A few years after my deviance, I was gifted my own game console. Everyday I’d return from school hoping to find an hour where I’d be able to play. This was a step-by-step process.
Wait for the entire family to sleep so one could access the television
Turn my Nintendo console on
See nothing but bizarre geometric boxes on television and get angry
Turn off game console
Blow into the bottom of the game cartridge
Blow into the game console
Reconnect game cartridge
Slap the top of the television just for fun
Pray and break coconut in front of television
Turn the Nintendo console on
SUCCESS!
To this day I don’t think I have had a better test of patience than when it came to playing on my Nintendo. I never questioned why Mario was stupid enough to keep knocking his head into brick walls for coins, or why he would jump on flagpoles at the end of every level and burn his crotch. All I knew was for a nerd who was terrible at sports; games like Mario provided a sense of achievement, fulfillment and in some ways, hope for the future. If you stuck with the game long enough, the good guy always won.

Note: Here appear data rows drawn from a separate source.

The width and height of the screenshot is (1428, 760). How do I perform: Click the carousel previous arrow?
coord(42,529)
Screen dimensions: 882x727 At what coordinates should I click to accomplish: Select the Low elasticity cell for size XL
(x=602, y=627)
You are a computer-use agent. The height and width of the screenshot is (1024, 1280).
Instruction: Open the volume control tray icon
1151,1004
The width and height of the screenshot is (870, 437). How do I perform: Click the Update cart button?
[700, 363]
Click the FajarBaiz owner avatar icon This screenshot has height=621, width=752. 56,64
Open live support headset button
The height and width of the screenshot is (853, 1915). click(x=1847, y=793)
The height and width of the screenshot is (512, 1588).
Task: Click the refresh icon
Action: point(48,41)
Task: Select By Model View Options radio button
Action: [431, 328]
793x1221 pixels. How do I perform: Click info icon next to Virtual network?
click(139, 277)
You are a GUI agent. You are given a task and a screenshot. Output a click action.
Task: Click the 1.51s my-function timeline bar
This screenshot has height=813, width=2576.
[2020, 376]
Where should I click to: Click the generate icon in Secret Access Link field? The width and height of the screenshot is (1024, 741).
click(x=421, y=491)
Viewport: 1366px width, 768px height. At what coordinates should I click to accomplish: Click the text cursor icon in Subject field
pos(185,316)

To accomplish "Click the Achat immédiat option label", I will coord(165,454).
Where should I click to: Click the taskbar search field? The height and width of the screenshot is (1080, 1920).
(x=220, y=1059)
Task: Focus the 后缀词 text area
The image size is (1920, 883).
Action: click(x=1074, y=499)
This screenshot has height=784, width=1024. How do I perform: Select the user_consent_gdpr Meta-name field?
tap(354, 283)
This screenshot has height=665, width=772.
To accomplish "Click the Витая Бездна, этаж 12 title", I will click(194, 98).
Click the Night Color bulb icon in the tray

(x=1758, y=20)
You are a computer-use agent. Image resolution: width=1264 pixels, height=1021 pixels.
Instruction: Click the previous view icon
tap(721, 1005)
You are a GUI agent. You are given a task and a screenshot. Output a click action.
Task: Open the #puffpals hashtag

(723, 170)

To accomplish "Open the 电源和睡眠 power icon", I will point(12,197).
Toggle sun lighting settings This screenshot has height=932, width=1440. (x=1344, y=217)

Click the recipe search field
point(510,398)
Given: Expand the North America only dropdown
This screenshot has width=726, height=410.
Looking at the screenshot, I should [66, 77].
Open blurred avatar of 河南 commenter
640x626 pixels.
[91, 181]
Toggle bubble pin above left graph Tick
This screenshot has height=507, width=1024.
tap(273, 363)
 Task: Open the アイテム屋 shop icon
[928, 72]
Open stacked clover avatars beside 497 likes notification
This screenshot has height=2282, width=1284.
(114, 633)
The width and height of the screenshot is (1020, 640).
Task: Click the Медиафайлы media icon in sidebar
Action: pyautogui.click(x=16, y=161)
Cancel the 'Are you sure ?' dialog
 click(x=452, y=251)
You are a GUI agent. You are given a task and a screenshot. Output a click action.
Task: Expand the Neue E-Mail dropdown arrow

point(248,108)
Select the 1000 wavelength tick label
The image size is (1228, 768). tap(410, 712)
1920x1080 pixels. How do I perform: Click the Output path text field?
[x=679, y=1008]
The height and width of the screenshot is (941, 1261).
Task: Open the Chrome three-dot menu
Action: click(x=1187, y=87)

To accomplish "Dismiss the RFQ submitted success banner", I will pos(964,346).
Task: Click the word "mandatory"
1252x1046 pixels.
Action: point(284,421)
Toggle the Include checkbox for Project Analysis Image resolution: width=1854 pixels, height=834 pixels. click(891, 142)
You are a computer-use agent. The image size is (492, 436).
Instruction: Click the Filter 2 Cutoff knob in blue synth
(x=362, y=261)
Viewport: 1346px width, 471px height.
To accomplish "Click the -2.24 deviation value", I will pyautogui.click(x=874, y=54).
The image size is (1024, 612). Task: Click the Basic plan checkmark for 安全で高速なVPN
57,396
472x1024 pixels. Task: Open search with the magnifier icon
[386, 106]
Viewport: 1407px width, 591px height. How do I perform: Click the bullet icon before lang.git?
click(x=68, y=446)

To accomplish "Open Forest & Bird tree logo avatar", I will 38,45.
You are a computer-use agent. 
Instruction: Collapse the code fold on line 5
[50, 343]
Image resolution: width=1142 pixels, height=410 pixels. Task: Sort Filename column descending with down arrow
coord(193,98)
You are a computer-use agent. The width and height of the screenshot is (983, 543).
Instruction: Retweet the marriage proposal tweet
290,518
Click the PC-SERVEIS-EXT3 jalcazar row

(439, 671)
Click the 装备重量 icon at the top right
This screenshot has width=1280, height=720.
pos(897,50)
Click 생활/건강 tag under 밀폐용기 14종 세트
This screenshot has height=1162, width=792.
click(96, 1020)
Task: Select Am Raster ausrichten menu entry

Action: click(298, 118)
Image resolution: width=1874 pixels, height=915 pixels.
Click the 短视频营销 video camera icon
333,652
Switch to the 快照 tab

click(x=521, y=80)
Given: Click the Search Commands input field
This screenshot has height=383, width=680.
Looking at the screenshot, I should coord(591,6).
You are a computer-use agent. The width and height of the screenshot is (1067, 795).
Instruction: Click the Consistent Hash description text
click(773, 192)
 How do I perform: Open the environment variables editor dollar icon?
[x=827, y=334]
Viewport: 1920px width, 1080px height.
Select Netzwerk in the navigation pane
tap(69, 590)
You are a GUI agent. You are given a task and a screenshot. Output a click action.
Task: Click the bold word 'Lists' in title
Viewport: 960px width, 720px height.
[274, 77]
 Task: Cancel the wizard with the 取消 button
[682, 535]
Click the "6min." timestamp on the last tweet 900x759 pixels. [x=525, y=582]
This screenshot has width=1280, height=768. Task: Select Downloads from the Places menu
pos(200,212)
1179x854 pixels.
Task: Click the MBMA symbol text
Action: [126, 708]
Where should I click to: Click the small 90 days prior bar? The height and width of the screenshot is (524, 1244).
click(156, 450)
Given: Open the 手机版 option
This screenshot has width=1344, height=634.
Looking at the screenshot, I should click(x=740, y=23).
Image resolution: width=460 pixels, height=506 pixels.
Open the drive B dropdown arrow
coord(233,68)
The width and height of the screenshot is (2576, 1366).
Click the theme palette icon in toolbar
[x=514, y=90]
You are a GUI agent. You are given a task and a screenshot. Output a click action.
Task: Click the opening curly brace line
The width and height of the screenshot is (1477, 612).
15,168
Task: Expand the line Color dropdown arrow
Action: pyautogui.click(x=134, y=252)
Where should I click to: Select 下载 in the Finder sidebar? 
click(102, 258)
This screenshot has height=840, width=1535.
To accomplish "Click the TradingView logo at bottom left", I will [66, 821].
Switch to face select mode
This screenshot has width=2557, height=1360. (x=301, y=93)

I wouldn’t call myself a gamer in its current socio-cultural definition, but I still spend a fair amount of time playing video games. While the size, scale and production values of studio-produced games have all been super-sized, the simplicity and charm of old-world video games that captured everyone’s imagination seems to have been lost. Like their silver screen counterparts, games are becoming more about explosions, set-piece battles and epic finales. Maybe I’m just being nostalgic, but most gamers would vouch for a completely different sense of fulfillment at the end of these retro games than their contemporary counterparts. That’s where much of Nintendo’s genius lay.
Much has and will be written about Mr. Yamauchi and where he took Nintendo during his reign.
For me, he’d always be the guy who through the likes of Shigeru Miyamoto managed to create something so compelling that it led to me to question the fabric of my upbringing, in turn teaching me valuable life lessons. Beyond entertainment, is there really any greater purpose to art?